Sports Franchise Simulation: The Sports Franchise Simulation, modeled after the card game War, lets students run their own sports franchise. While the goal of the simulation is to teach students several microeconomic concepts taught in a sports economics course, the simulation can also be used as an application example in intermediate microeconomics courses. The simulation was developed by David G. Surdam at the University of Northern Iowa.One week.

A General Equilibrium Simulation for Microeconomics: Teaching general equilibrium analysis to students is challenging. General equilibrium models are typically accessible to only a small handful of mathematically well prepared students. Yet the growing significance of general equilibrium models in economics challenges instructors to find ways to make these models accessible to undergraduate students. The simulation gives microeconomics instructors an alternative to the traditional Edgeworth box graphical presentation. The simulation is available as a Java applet over the internet. The developers of the applet are Walter Nicholson and Frank Westhoff at Amherst College.One week.

EconModel: This site contains 21 modular, easy to use economic models, that are appropriate for class assignments or in-class demonstrations. Students or instructors can simulate all the standard models taught in most economics courses. EconModel uses the Windows OS. The simulations were developed by William R. Parke of the University of North Carolina at Chapel Hill.One class period (each).

Zero-Intelligence Trading in Markets: This agent-based simulation model involves zero-intelligence buyers and sellers trading in a simple order-book market by placing randomly determined bids and asks. Specifically, the students look for how the structural parameters of the market affect market efficiency using the Zero-Intelligence Trader Lab. The model is designed to serve as either a follow-up to participating in a classroom experiment or stand-alone application.One week.

Fair Model: The Fair model web site includes a freely available United States macroeconomic econometric model and a multicounty econometric model. After being downloaded, the models run on the Windows OS. Instructors can use the models to teach forecasting, run policy experiments, and evaluate historical episodes of macroeconomic behavior. The web site includes extensive documentation for both models. The simulation is most appropriate for upper-division economics courses in macroeconomics or econometrics. The principal developer is Ray Fair at Yale University.More than one week.

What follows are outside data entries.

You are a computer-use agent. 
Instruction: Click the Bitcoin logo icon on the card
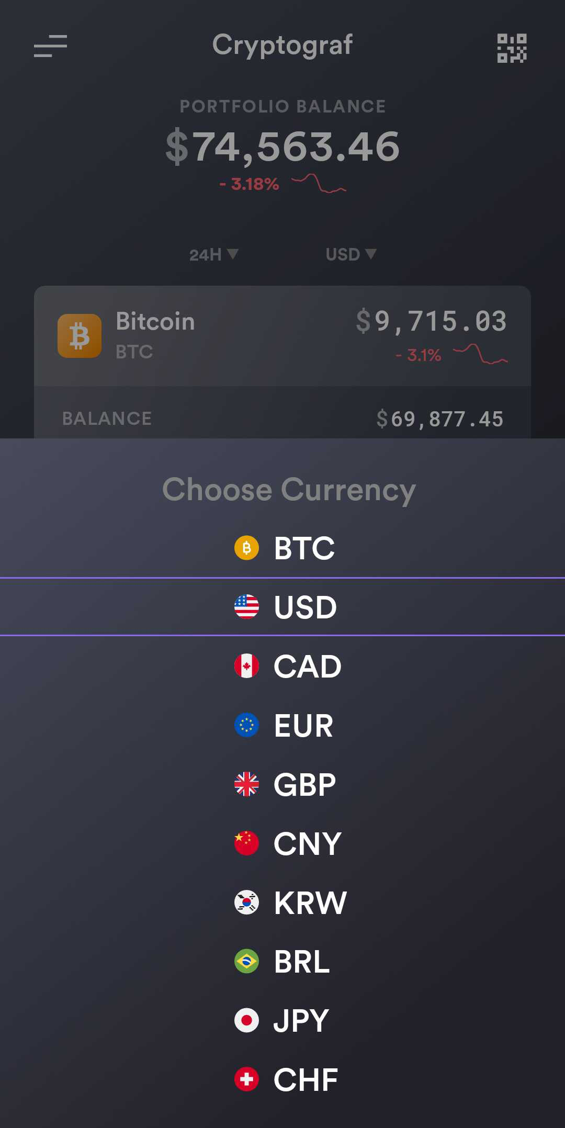click(80, 336)
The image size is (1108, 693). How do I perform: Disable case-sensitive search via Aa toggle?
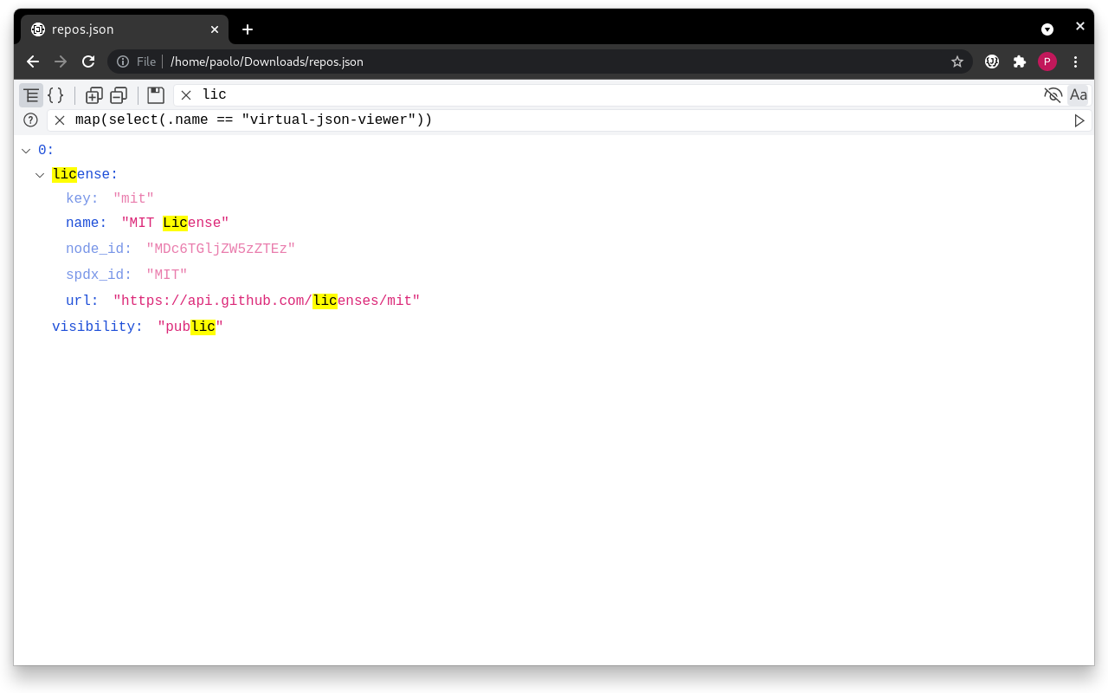pos(1078,95)
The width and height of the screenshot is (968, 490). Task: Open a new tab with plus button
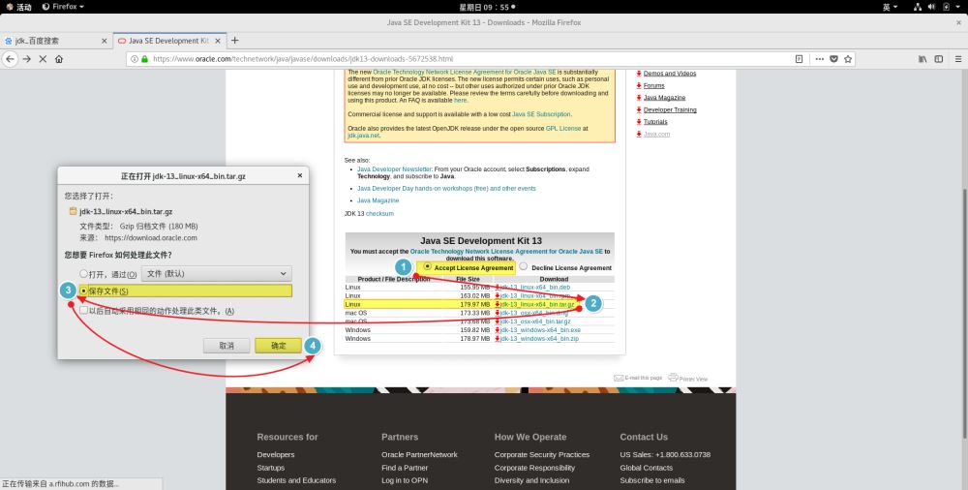point(234,41)
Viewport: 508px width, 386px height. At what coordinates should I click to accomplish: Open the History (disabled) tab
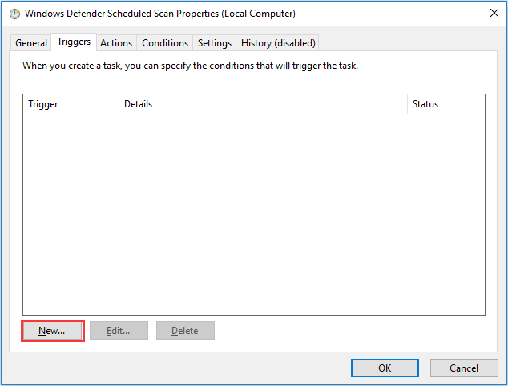click(279, 43)
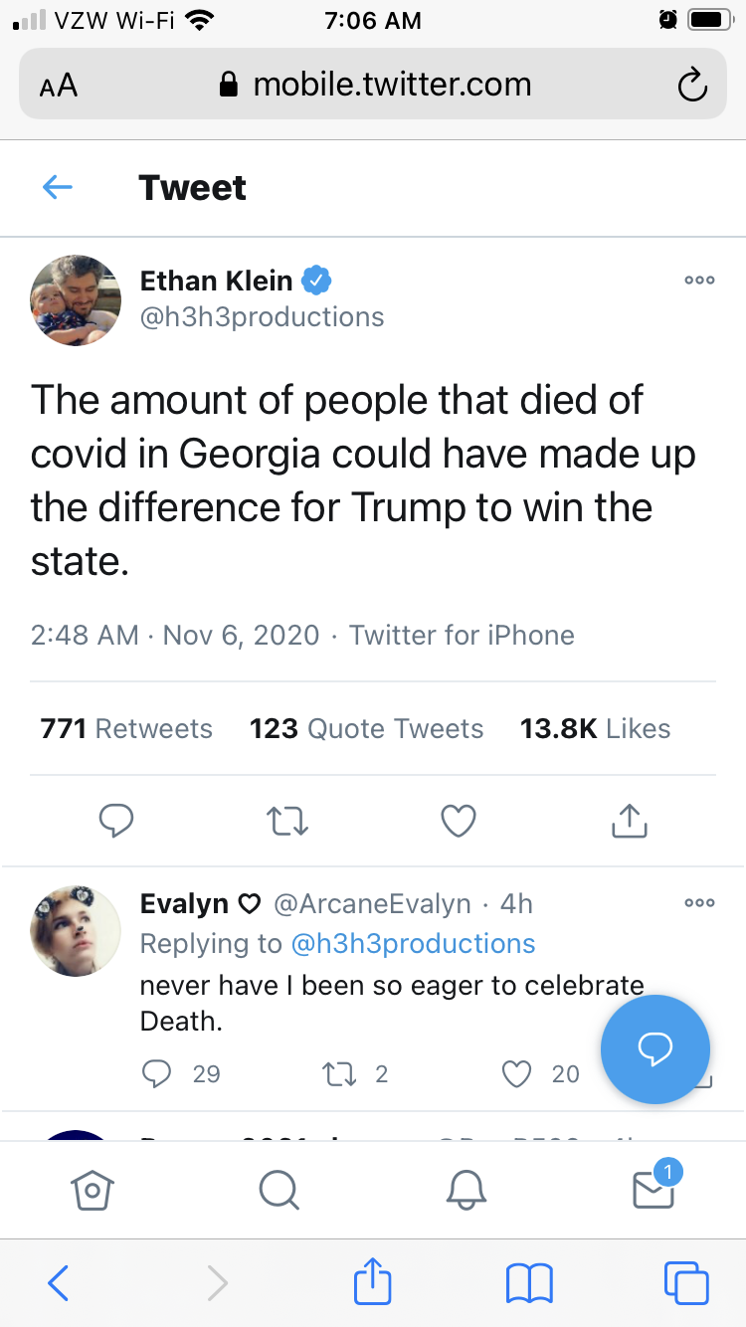Screen dimensions: 746x1327
Task: Retweet Ethan Klein's tweet
Action: tap(288, 821)
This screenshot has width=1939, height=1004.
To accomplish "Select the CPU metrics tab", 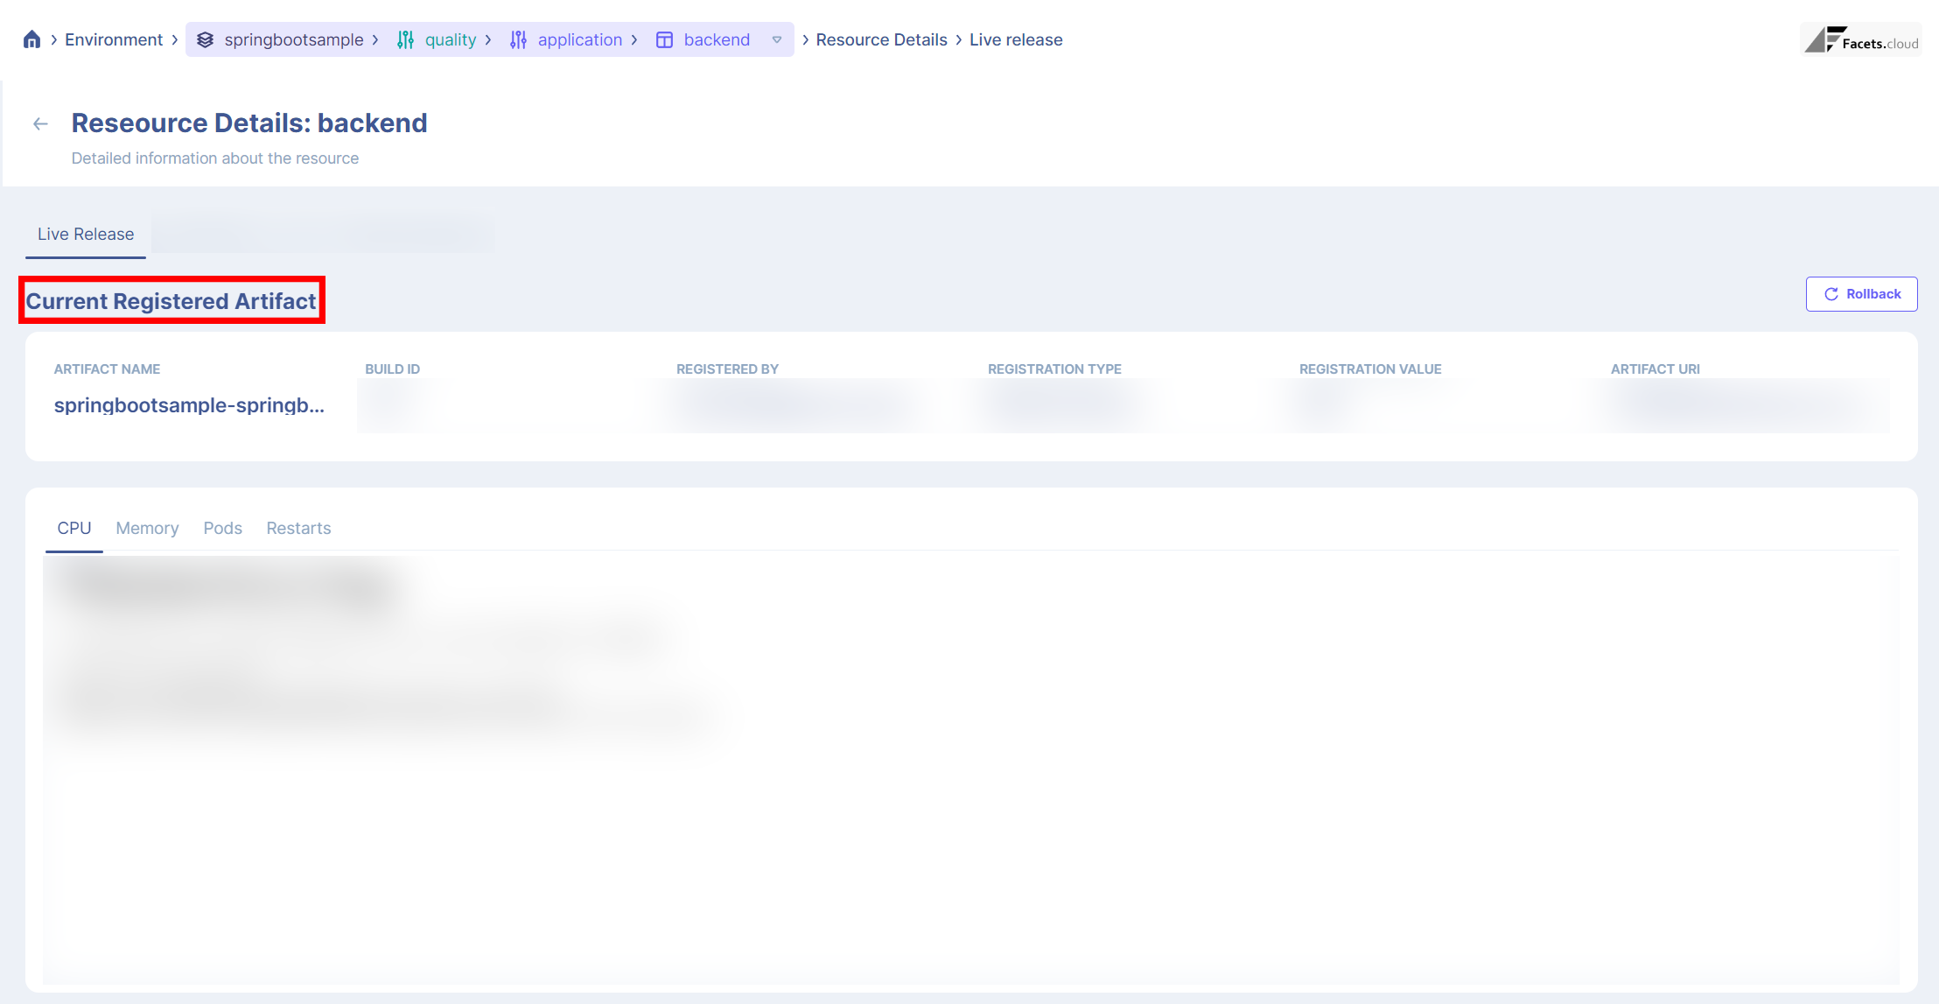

DICE Model: The Dynamic Integrated Climate Change Model (DICE) assumes a single world producer must chose levels for three simultaneously determined variables: current consumption, investment, and greenhouse gases reduction. The model is freely available in both a GAMS and Excel version. DICE allows both science and economics instructors to integrate a sophisticated economic model of climate into their courses. The simulation is for upper-division courses where students have some background in microeconomics. The principal developer is William Nordhaus at Yale University.More than one week.